** Task prompt **
Copy out every line of the data below word for word, in the same order.

** Records for this task **
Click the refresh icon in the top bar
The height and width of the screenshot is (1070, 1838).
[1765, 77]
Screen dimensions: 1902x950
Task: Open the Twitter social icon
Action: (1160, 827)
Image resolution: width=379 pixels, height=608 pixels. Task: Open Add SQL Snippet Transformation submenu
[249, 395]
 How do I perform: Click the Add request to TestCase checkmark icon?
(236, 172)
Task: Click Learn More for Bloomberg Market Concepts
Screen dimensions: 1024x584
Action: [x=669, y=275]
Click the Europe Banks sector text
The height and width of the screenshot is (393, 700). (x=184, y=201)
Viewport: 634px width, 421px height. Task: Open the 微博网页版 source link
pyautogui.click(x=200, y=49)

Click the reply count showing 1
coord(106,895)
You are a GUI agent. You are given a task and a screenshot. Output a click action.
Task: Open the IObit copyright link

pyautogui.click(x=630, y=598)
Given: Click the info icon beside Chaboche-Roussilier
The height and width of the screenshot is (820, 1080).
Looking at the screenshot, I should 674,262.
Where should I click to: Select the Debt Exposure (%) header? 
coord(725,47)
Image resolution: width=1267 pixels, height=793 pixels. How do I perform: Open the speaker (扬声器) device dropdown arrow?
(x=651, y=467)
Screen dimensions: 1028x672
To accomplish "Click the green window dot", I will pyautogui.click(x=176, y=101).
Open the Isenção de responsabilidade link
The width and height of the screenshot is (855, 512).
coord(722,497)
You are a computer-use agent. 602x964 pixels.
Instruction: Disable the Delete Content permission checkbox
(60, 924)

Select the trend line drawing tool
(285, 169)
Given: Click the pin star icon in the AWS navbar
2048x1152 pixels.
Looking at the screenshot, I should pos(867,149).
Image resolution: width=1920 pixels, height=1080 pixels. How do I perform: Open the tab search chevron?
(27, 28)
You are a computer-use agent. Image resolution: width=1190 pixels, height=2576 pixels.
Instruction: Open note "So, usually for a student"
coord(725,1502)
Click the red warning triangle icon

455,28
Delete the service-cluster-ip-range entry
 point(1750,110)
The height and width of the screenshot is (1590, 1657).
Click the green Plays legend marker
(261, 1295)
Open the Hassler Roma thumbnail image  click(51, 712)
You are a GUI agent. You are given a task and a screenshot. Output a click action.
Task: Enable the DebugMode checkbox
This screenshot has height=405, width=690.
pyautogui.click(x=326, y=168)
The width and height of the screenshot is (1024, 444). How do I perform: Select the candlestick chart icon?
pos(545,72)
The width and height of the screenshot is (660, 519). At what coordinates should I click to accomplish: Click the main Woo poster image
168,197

** Task response **
Click the refresh icon in the top bar
The height and width of the screenshot is (1070, 1838).
[1765, 77]
Screen dimensions: 1902x950
Task: Open the Twitter social icon
Action: (1160, 827)
Image resolution: width=379 pixels, height=608 pixels. Task: Open Add SQL Snippet Transformation submenu
[249, 395]
 How do I perform: Click the Add request to TestCase checkmark icon?
(236, 172)
Task: Click Learn More for Bloomberg Market Concepts
Screen dimensions: 1024x584
Action: [x=669, y=275]
Click the Europe Banks sector text
The height and width of the screenshot is (393, 700). (x=184, y=201)
Viewport: 634px width, 421px height. Task: Open the 微博网页版 source link
pyautogui.click(x=200, y=49)

Click the reply count showing 1
coord(106,895)
You are a GUI agent. You are given a task and a screenshot. Output a click action.
Task: Open the IObit copyright link

pyautogui.click(x=630, y=598)
Given: Click the info icon beside Chaboche-Roussilier
The height and width of the screenshot is (820, 1080).
Looking at the screenshot, I should 674,262.
Where should I click to: Select the Debt Exposure (%) header? 
coord(725,47)
Image resolution: width=1267 pixels, height=793 pixels. How do I perform: Open the speaker (扬声器) device dropdown arrow?
(x=651, y=467)
Screen dimensions: 1028x672
To accomplish "Click the green window dot", I will pyautogui.click(x=176, y=101).
Open the Isenção de responsabilidade link
The width and height of the screenshot is (855, 512).
coord(722,497)
You are a computer-use agent. 602x964 pixels.
Instruction: Disable the Delete Content permission checkbox
(60, 924)

Select the trend line drawing tool
(285, 169)
Given: Click the pin star icon in the AWS navbar
2048x1152 pixels.
Looking at the screenshot, I should pos(867,149).
Image resolution: width=1920 pixels, height=1080 pixels. How do I perform: Open the tab search chevron?
(27, 28)
You are a computer-use agent. Image resolution: width=1190 pixels, height=2576 pixels.
Instruction: Open note "So, usually for a student"
coord(725,1502)
Click the red warning triangle icon

455,28
Delete the service-cluster-ip-range entry
 point(1750,110)
The height and width of the screenshot is (1590, 1657).
Click the green Plays legend marker
(261, 1295)
Open the Hassler Roma thumbnail image  click(51, 712)
You are a GUI agent. You are given a task and a screenshot. Output a click action.
Task: Enable the DebugMode checkbox
This screenshot has height=405, width=690.
pyautogui.click(x=326, y=168)
The width and height of the screenshot is (1024, 444). How do I perform: Select the candlestick chart icon?
pos(545,72)
The width and height of the screenshot is (660, 519). At what coordinates should I click to accomplish: Click the main Woo poster image
168,197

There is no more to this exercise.